Australian REITs also deal with structural outflows and index concentration. Morningstar finds advisers prefer private markets and global REITs over local listed options. Office and retail are especially vulnerable as higher cap rates weigh on values.

Infrastructure benefits from regulated or contracted cash flows, which helps; but maturities bunched in 2025–2027 create execution risk, especially if inflation-linked revenue doesn’t fully offset higher interest costs.

Consumer discretionary companies with stretched balance sheets are highest risk. RBA analysis shows insolvencies rising mainly among smaller firms in slowdown-sensitive sectors, including consumer names with limited bank access.

Strategists line up with this view. Macquarie is defensive, “preferring exposures with structural or regulatory advantages (utilities, select insurers)” and staying “negative on those exposed to a slowdown, like consumer cyclicals.”

Coolabah Capital favours “liquid, high-grade Australian and global credit,” adding “floating-rate and short-duration credit should outperform as rising funding costs make companies’ balance sheet flexibility and access to liquidity vital.”

What it Means for Equity Investors

Higher refinancing costs squeeze earnings and dividends. A move from 4.0% to 5.5% adds roughly US$2bn in annual interest for REITs globally, cutting distributable earnings and testing dividend sustainability.

Balance-sheet strength is the differentiator. Companies with conservative leverage, longer maturities, and strong liquidity can keep investing and ride out the cycle, often winning better tenant demand and investor support.
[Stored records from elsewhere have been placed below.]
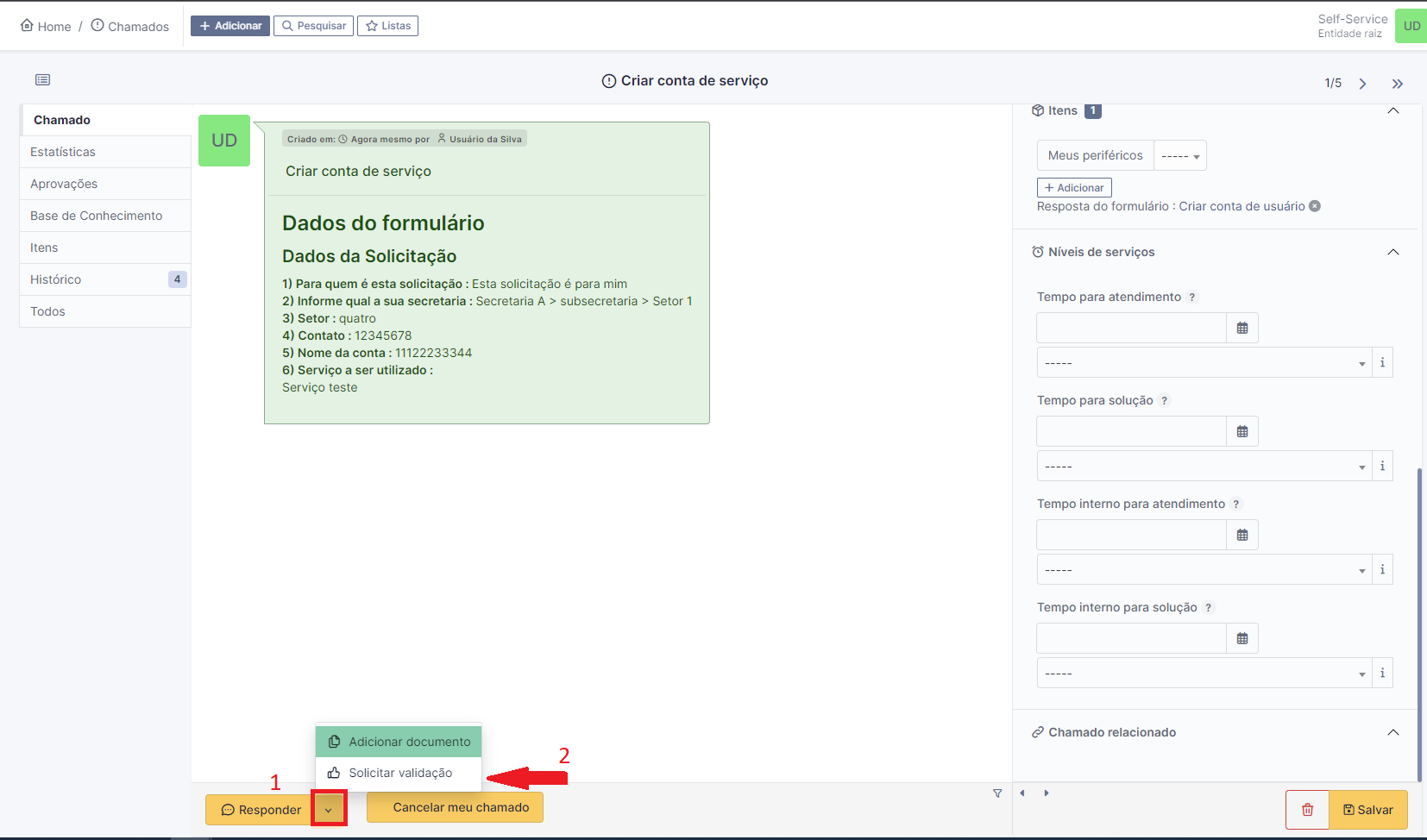Click the Chamados clock icon in breadcrumb
Image resolution: width=1427 pixels, height=840 pixels.
[97, 25]
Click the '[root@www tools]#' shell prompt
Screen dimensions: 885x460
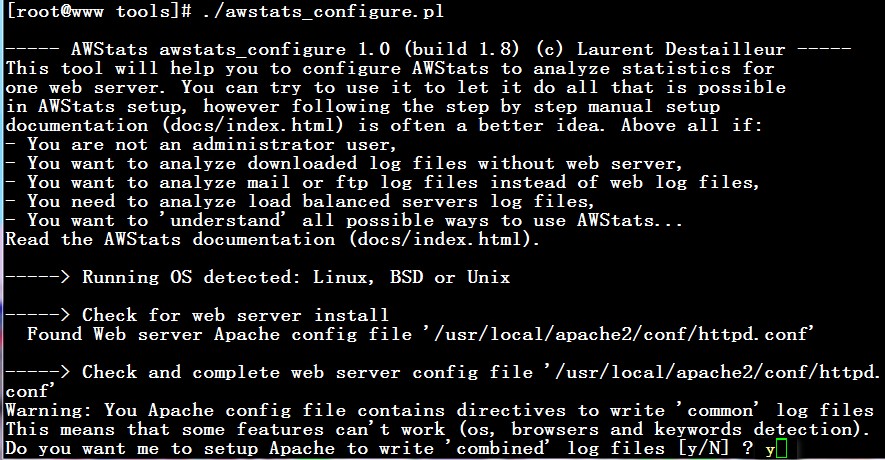[x=99, y=11]
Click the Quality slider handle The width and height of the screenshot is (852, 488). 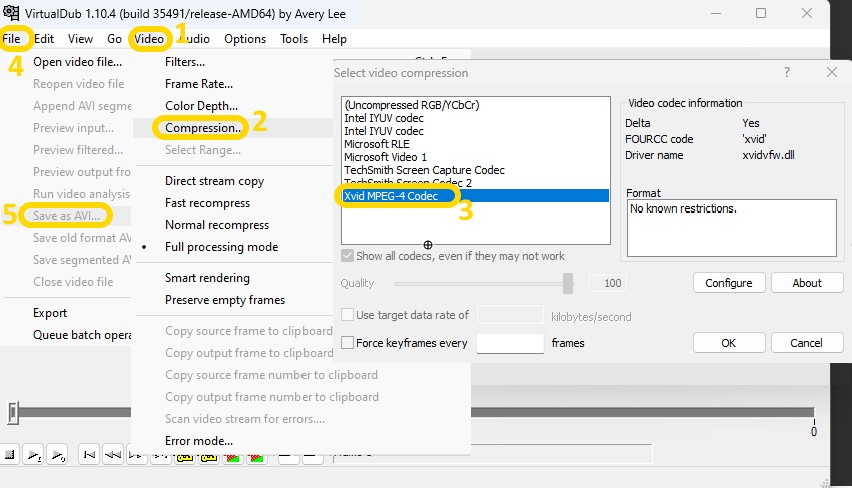pyautogui.click(x=568, y=284)
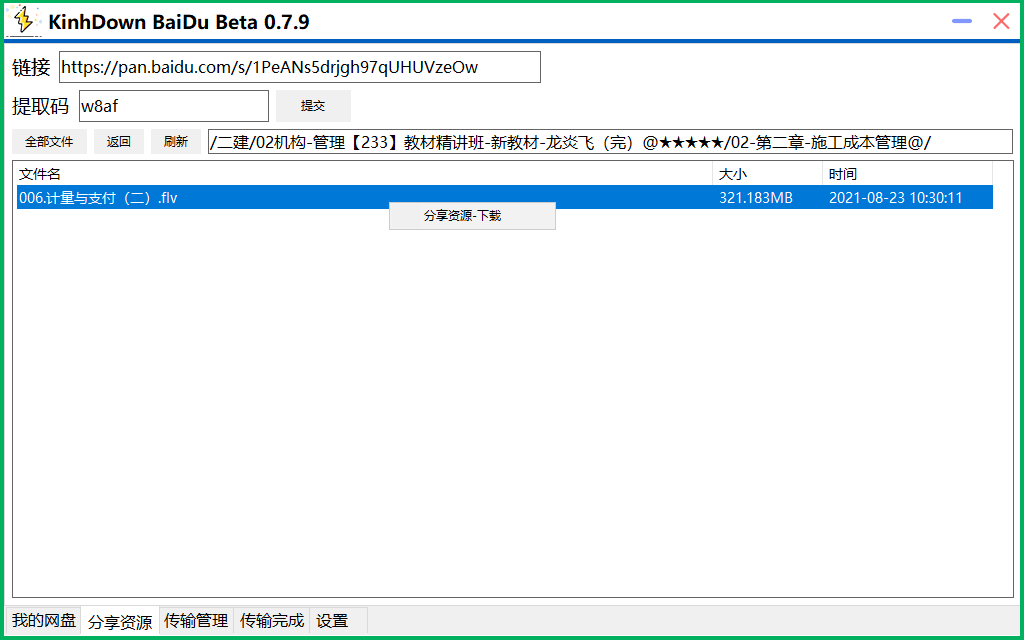Viewport: 1024px width, 640px height.
Task: Sort by the 时间 column header
Action: [x=906, y=174]
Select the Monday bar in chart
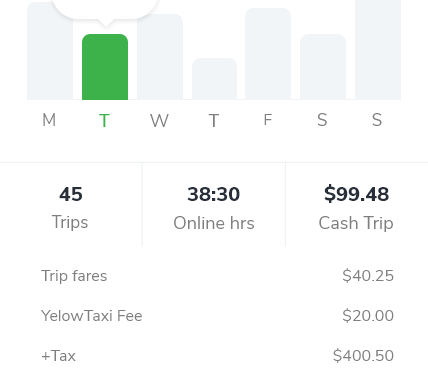 click(50, 51)

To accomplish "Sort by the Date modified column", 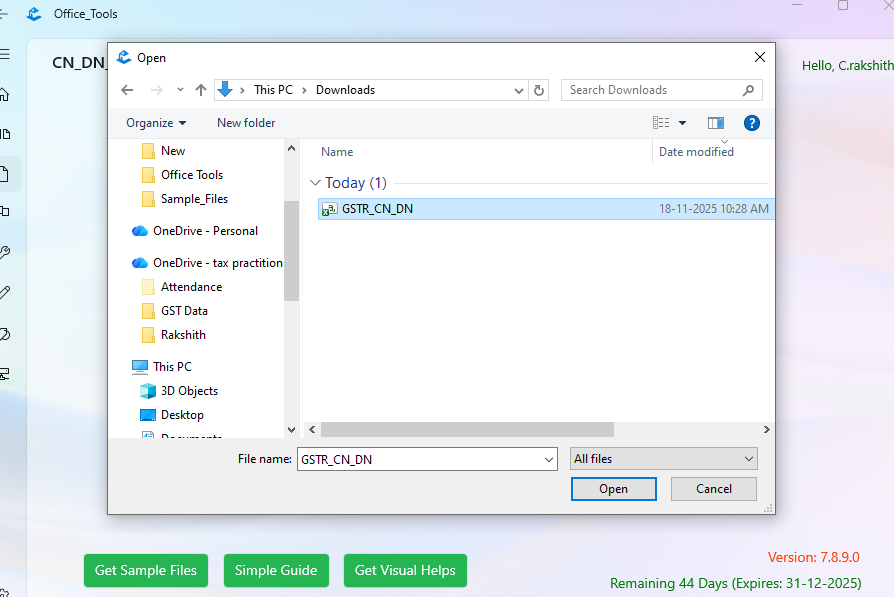I will 696,152.
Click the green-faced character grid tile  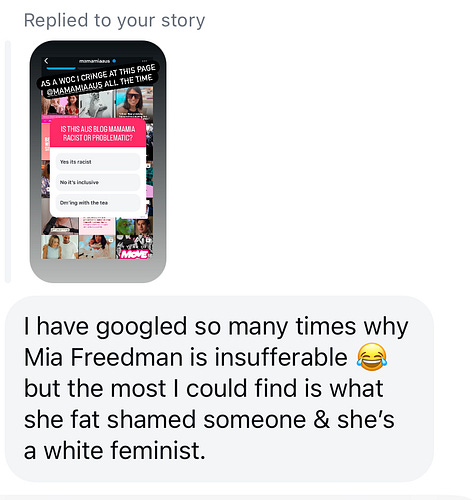point(127,226)
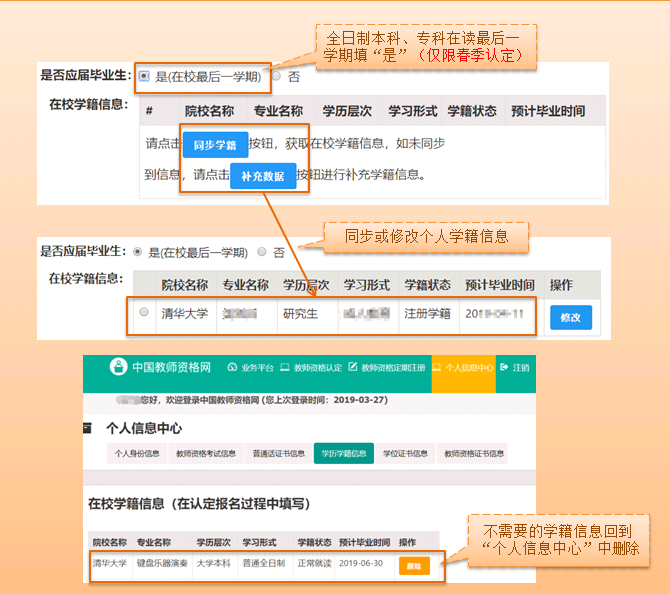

S&P Global Ratings notes, despite higher rates, funds from operations to debt for rated REITs is holding up on rental growth. Weaker operators often respond with asset sales, dividend cuts, and equity raises to protect credit metrics.

Investment screening increasingly focuses on staggered debt maturities, conservative loan-to-value ratios and strong cash flow generation. Dexus research shows firms that reduce debt and extend maturities keep stronger investment-grade metrics and better control refinancing risk.

Navigating the Debt Landscape

Australia’s refinancing task has shifted from an era of ultra-low rates to a higher-cost world that demands tighter financial discipline. The biggest ASX names have moved early, diversifying funding, extending maturities, and keeping credit strong, making the gap between solid and weak balance sheets clearer than ever.

The next 2–3 years will test treasurers’ ability to absorb higher funding costs while still investing and paying shareholders. Early action, diverse funding options, and conservative leverage will matter most.

For investors, balance-sheet health should sit alongside earnings and valuation. Companies that prepared by managing debt conservatively and pushing maturities out are more likely to come out ahead in this tougher environment.